Inspired by James, I tried this out...
For others interested, here is sample dag to test it out:
class MyDAG(DAG):
def following_schedule(self, dttm):
pen_dt = pendulum.instance(dttm).replace(second=0, microsecond=0)
minutes = pen_dt.minute
minutes_mod = minutes % 10
if minutes_mod < 5:
return pen_dt.add(minutes=1)
else:
return pen_dt.add(minutes=10 - minutes_mod)
def previous_schedule(self, dttm):
pen_dt = pendulum.instance(dttm).replace(second=0, microsecond=0)
minutes = pen_dt.minute
minutes_mod = minutes % 10
if minutes_mod < 5:
return pen_dt.add(minutes=-1)
else:
return pen_dt.add(minutes=-(minutes_mod - 5))
dag = MyDAG(
dag_id='test_schd',
default_args=default_args,
schedule_interval='@daily',
catchup=True,
concurrency=1000,
max_active_runs=10,
)
with dag:
DummyOperator(task_id='test', task_concurrency=1000)

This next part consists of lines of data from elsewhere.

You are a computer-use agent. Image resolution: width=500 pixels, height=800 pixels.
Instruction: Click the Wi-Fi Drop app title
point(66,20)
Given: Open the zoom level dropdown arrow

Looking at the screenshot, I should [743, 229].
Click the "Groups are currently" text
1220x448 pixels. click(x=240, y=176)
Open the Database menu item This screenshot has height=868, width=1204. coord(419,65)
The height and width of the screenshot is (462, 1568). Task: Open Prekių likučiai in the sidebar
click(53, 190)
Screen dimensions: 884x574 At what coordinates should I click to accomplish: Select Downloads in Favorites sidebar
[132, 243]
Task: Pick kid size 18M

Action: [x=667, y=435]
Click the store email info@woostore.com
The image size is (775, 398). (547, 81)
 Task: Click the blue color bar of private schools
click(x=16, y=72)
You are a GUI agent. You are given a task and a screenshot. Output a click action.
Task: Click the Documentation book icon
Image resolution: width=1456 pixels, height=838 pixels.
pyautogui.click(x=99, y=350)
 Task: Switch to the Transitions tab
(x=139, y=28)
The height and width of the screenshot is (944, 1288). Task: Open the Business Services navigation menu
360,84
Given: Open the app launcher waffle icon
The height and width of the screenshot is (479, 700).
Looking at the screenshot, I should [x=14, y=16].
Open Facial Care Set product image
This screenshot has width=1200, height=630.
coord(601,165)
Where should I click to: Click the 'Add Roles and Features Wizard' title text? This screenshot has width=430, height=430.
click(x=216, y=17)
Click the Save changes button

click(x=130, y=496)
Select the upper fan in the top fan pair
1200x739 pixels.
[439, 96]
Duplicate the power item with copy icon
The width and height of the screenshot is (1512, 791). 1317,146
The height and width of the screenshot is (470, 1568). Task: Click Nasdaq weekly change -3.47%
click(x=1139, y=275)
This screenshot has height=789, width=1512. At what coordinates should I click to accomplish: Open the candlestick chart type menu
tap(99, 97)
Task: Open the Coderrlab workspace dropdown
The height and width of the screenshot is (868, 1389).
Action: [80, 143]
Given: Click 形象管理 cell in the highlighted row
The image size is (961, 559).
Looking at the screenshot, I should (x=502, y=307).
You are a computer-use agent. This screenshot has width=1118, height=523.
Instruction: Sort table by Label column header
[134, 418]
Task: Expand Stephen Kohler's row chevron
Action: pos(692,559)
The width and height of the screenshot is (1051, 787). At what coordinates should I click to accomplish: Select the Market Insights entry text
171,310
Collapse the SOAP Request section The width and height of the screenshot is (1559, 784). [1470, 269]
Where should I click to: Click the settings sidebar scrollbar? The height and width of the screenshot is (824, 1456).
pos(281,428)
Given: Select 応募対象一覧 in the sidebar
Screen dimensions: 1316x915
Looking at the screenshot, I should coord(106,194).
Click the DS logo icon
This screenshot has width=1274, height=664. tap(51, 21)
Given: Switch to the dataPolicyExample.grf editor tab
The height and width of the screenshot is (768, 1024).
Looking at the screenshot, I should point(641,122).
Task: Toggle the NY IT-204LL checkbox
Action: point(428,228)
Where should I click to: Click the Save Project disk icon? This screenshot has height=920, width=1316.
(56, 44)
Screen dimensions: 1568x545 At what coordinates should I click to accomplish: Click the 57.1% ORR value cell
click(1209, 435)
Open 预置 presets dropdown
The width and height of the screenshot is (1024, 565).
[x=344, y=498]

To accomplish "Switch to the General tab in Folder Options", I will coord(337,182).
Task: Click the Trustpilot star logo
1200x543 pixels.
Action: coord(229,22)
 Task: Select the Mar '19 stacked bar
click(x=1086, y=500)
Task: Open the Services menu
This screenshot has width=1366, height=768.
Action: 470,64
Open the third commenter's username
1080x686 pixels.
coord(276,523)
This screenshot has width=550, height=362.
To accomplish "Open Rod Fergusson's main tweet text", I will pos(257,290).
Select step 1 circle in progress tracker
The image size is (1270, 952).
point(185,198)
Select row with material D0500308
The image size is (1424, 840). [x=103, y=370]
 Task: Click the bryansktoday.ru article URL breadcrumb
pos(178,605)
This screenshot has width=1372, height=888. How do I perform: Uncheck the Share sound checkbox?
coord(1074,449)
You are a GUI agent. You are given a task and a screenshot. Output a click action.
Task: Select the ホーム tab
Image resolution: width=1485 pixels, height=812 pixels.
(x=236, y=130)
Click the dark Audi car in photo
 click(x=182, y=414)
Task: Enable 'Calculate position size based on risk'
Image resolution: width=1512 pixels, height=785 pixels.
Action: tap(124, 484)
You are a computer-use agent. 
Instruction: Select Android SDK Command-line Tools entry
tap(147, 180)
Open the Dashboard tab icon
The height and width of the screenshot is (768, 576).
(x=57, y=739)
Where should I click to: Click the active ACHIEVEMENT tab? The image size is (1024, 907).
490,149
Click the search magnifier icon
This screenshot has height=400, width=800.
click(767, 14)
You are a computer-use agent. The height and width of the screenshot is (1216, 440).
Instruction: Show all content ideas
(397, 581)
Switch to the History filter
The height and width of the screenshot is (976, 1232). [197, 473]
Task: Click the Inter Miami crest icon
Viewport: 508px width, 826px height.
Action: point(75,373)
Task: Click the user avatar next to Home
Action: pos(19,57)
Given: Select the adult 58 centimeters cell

What this will do is trigger one run for every minute when minutes (mod 10)
is between 0-4 but not schedule anything between 5-9 *(or something like
that, i did not scrutinize the edges carefully)*.
But... anyway, it'll prove that it works relatively quickly and that's the
point.
I have a use case. I think i might use it, rather than adding branching
logic. It's ugly, but they are both ugly.
*Question*
What do people think about a Schedule abstraction that takes the
previous_schedule and following_schedule methods from dag (perhaps rename
to previous_execution following_execution?)
Then I imagine we could do this:
* deprecate the `schedule_interval` param
* rename schedule_interval to ``schedule: Union[Schedule, str, timedelta]``
and preserve backward compatibility
* if str or timedelta is given, we instantiate a suitable Schedule object.
Perhaps there is a CronSchedule and a TimedeltaSchedule.
Any interest?
Ash, you had mentioned something about some plans that were in conflict
with the above hack.... could you maybe share a thought or two about what
you were thinking?
*Another idea*
If we could maybe leave it to the `Schedule` class to decide the
relationship between run time and "execution_date". There is the "interval
edge PR"... But maybe there would be an elegant way to control that
behavior in the Schedule class. Perhaps simply a class constant, or param.